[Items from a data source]

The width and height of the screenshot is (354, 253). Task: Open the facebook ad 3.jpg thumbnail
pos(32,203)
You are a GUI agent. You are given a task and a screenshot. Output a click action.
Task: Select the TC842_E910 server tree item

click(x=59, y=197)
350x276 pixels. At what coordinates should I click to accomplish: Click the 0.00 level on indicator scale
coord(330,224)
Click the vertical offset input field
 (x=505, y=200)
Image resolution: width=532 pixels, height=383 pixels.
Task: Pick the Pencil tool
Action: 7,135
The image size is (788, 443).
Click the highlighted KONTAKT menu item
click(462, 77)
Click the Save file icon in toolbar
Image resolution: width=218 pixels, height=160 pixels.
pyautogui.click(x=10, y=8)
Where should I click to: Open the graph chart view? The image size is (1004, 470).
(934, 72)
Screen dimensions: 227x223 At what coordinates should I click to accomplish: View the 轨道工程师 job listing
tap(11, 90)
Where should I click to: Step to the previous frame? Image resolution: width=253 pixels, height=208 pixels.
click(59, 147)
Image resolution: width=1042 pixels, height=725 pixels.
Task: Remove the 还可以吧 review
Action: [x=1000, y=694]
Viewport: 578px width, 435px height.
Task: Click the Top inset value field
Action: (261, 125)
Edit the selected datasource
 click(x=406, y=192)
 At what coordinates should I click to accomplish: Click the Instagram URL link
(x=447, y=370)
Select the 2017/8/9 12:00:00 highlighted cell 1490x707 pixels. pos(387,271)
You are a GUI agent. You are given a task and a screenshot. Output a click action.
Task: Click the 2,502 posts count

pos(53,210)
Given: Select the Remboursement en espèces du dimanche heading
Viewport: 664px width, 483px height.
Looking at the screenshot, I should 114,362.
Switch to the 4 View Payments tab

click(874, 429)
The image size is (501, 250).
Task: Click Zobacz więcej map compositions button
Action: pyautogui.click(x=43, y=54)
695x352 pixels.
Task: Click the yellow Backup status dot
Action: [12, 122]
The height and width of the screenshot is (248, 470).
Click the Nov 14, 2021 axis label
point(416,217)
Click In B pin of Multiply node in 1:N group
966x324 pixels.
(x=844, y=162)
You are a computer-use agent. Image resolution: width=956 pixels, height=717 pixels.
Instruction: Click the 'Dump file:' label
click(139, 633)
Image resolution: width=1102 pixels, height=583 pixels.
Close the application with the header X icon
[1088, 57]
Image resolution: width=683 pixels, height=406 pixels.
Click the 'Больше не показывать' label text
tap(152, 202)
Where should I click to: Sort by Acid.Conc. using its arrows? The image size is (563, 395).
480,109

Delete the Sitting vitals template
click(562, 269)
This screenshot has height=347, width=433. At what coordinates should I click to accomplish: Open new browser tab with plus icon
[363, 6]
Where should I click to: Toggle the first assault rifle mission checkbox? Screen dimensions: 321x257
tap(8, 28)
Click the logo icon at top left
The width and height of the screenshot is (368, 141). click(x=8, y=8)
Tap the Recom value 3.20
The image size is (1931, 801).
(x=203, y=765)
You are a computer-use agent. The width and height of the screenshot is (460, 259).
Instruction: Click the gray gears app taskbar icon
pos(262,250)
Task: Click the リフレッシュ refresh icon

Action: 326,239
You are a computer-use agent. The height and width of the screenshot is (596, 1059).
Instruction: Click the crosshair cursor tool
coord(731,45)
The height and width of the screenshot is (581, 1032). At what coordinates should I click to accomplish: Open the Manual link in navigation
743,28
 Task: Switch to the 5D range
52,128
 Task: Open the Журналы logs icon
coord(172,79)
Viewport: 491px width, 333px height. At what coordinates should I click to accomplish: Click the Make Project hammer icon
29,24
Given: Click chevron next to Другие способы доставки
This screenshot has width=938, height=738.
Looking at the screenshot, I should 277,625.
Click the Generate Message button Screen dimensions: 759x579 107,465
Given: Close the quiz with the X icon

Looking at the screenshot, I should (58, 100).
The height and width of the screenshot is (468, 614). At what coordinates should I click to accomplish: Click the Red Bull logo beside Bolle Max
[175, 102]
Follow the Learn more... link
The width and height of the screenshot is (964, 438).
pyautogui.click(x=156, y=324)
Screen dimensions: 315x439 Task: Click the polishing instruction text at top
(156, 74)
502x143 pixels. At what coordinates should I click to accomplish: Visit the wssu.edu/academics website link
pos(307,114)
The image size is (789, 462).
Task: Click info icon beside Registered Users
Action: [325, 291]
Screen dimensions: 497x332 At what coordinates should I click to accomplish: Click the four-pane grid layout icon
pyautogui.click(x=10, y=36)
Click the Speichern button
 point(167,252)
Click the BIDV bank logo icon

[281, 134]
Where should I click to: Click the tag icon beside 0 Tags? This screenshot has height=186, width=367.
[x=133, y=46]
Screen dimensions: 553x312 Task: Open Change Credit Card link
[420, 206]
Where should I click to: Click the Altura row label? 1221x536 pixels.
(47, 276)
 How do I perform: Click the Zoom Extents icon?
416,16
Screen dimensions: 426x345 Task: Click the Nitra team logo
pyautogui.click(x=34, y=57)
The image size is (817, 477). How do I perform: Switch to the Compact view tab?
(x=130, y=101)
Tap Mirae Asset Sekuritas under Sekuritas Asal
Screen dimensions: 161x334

(Required work)
Work through the entries, filtering for the string "agent", and copy each line that holds it.

(Response to this exercise)
You are a GUI agent. You are given a task and a screenshot. Output a click action.
You are a GUI agent. You are given a task and a screenshot. Output a click action.
You are a computer-use agent. Image resolution: width=956 pixels, height=717 pixels.
You are a computer-use agent. The width and height of the screenshot is (460, 259).
You are a computer-use agent. The height and width of the screenshot is (596, 1059).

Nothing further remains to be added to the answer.